RECORDS SHOWN >>
----

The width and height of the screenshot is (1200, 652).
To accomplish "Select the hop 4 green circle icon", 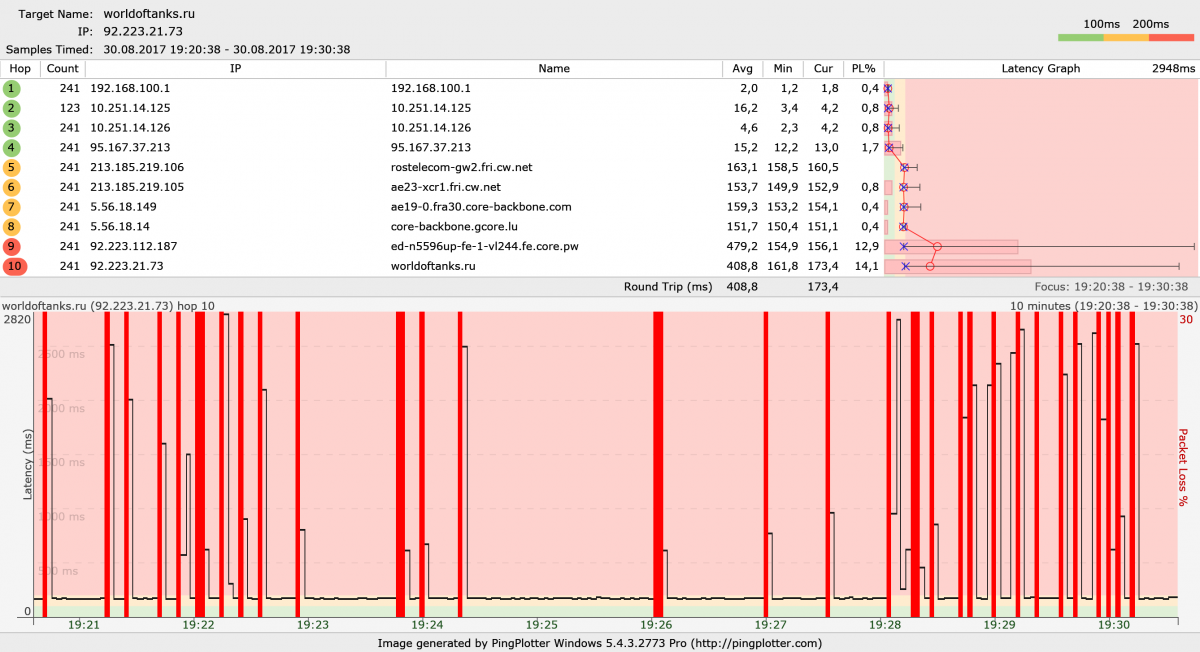I will (x=12, y=148).
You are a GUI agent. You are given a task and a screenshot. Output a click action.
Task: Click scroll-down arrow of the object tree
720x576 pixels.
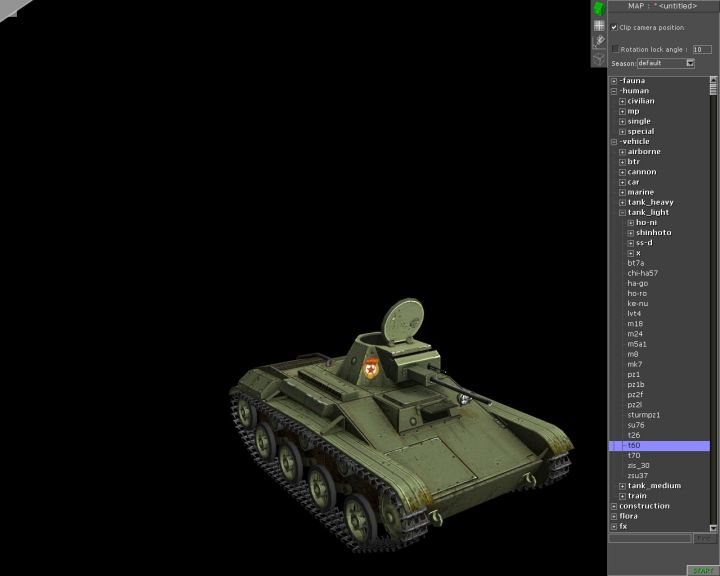pyautogui.click(x=714, y=527)
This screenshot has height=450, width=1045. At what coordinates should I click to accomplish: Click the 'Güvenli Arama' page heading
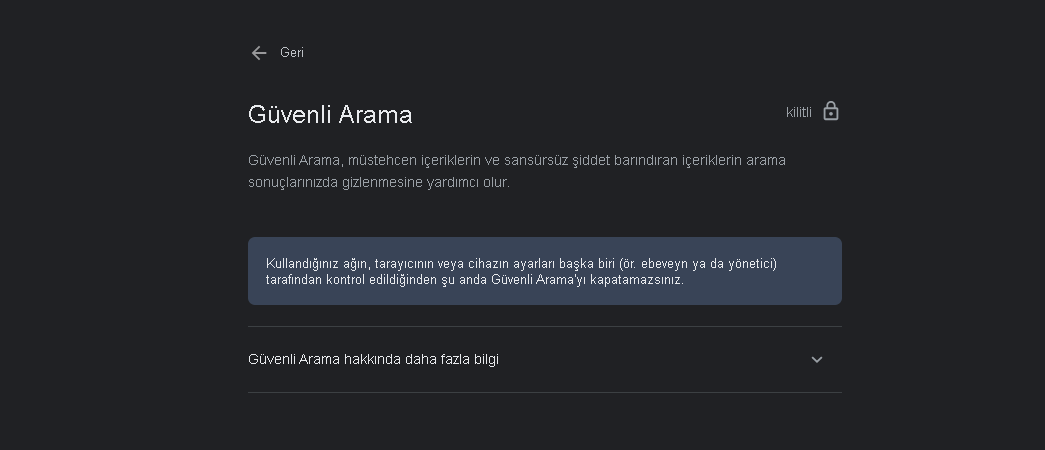pos(330,115)
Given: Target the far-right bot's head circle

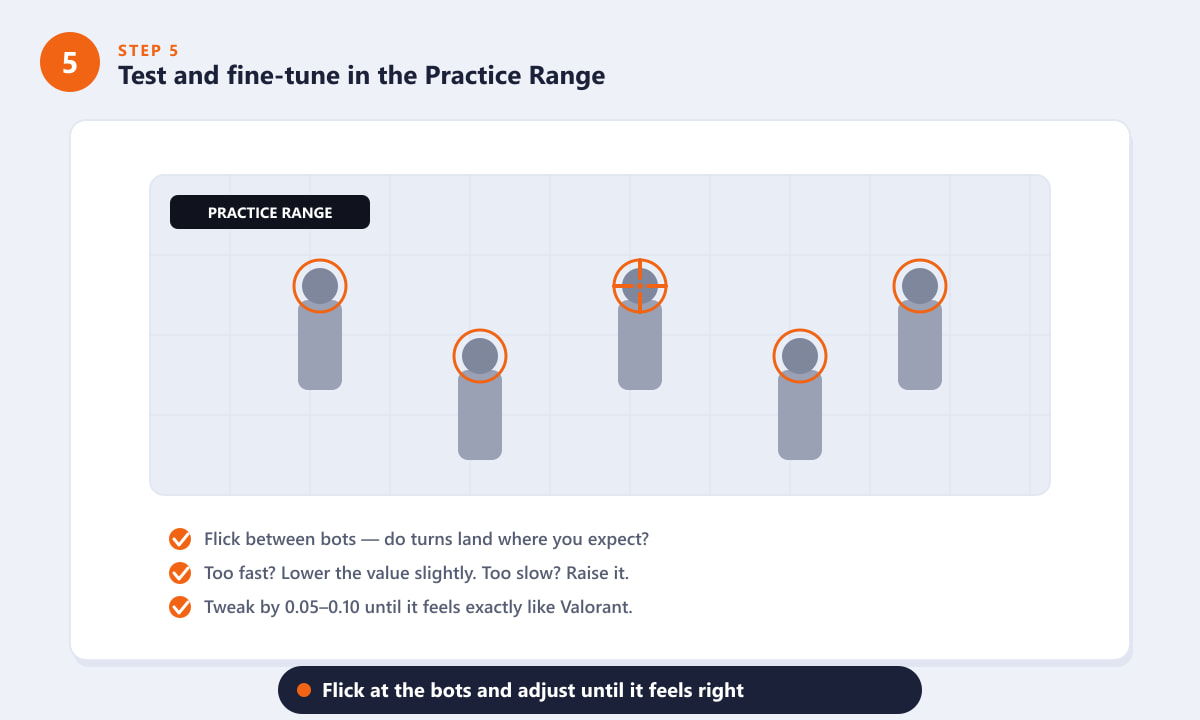Looking at the screenshot, I should tap(920, 286).
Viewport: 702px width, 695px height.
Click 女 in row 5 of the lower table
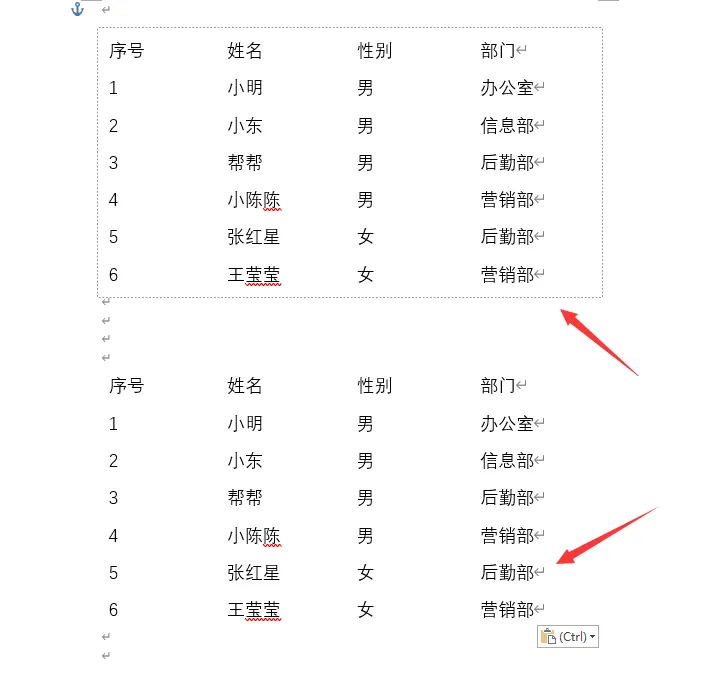click(365, 573)
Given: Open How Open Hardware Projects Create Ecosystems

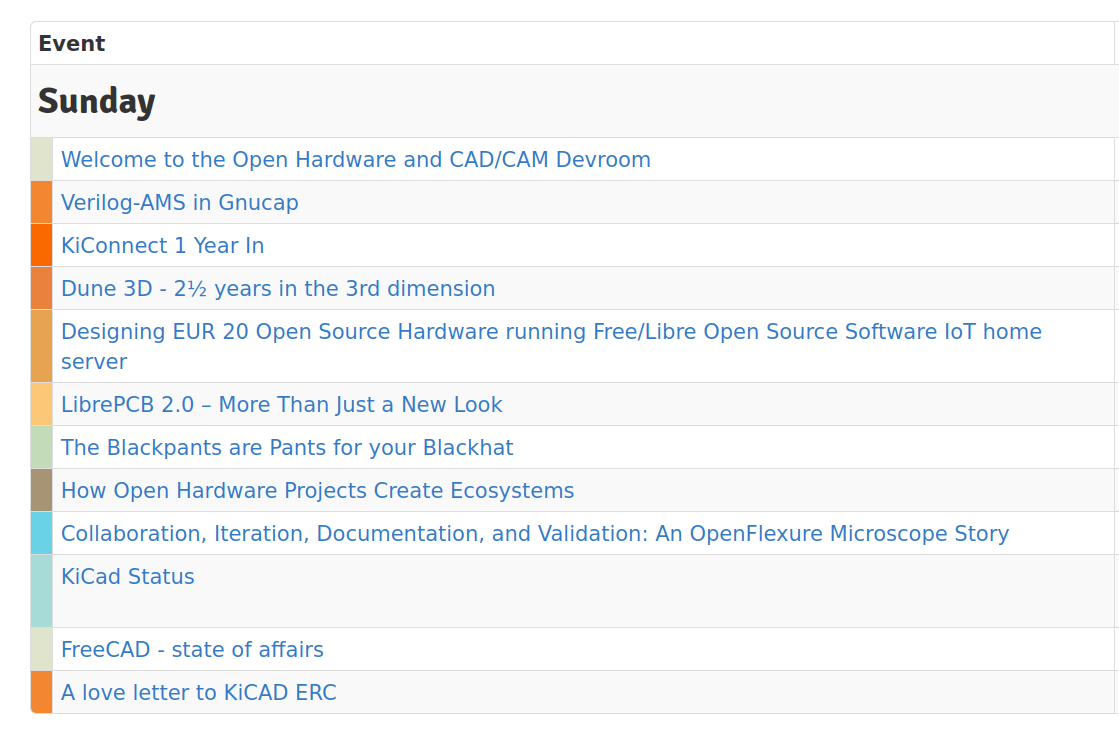Looking at the screenshot, I should tap(318, 490).
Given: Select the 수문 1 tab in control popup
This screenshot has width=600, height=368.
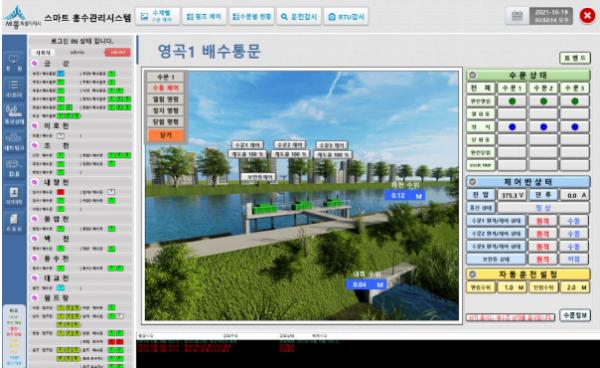Looking at the screenshot, I should click(166, 77).
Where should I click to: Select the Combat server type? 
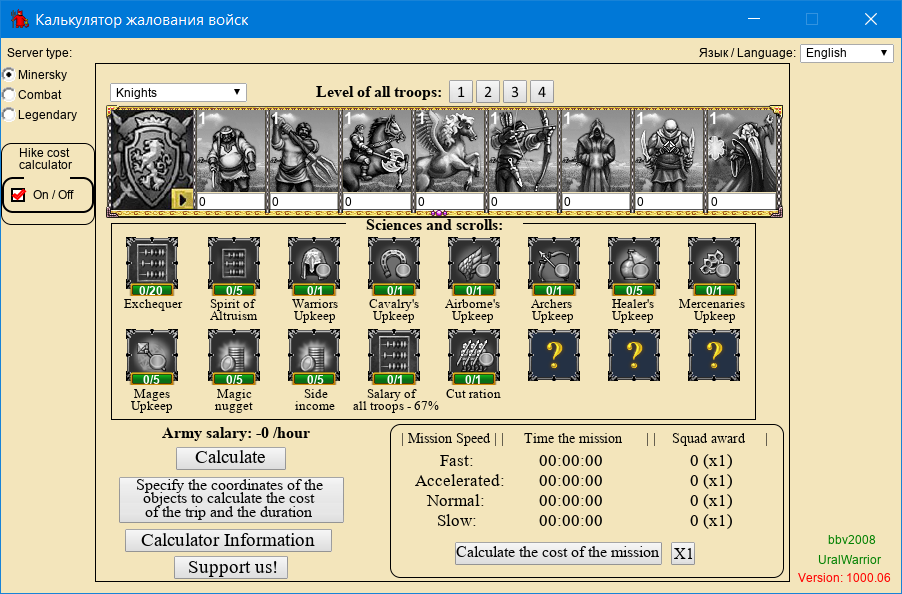click(9, 95)
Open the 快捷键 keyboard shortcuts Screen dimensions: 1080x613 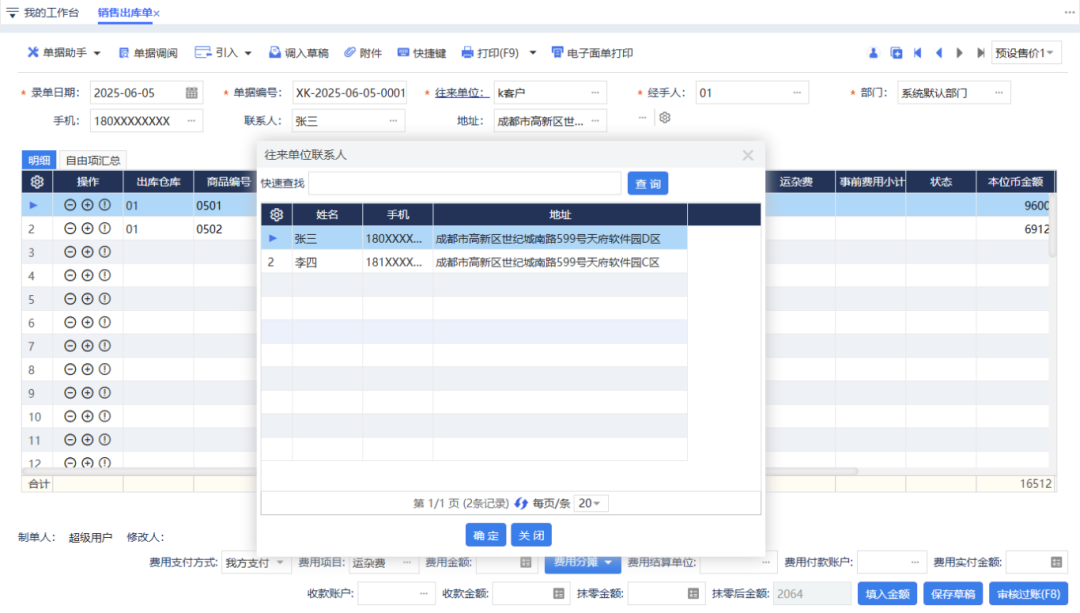pyautogui.click(x=421, y=53)
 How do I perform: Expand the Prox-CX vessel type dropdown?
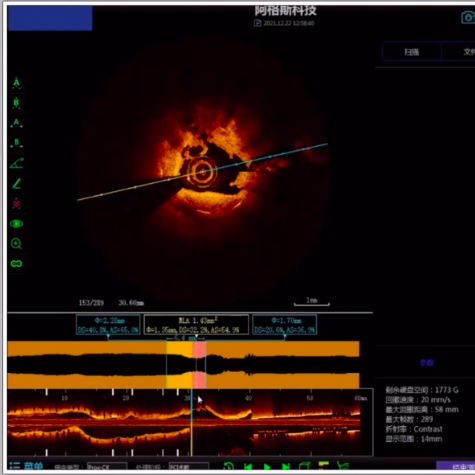click(x=107, y=466)
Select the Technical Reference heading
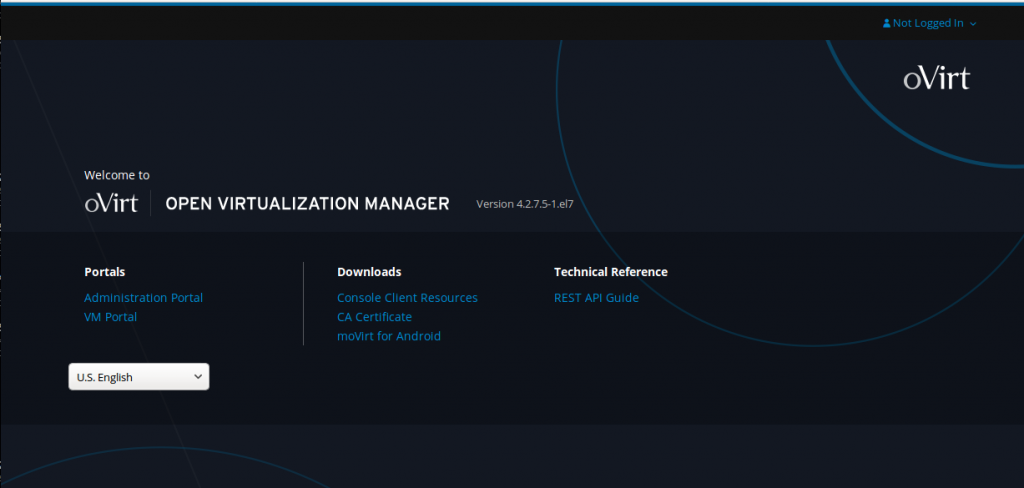Screen dimensions: 1024x488 click(x=611, y=272)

----

PROBLEM DESCRIPTION >> State how many lines of the records contain the word "heading". Reply with the number alone.

REPLY >> 2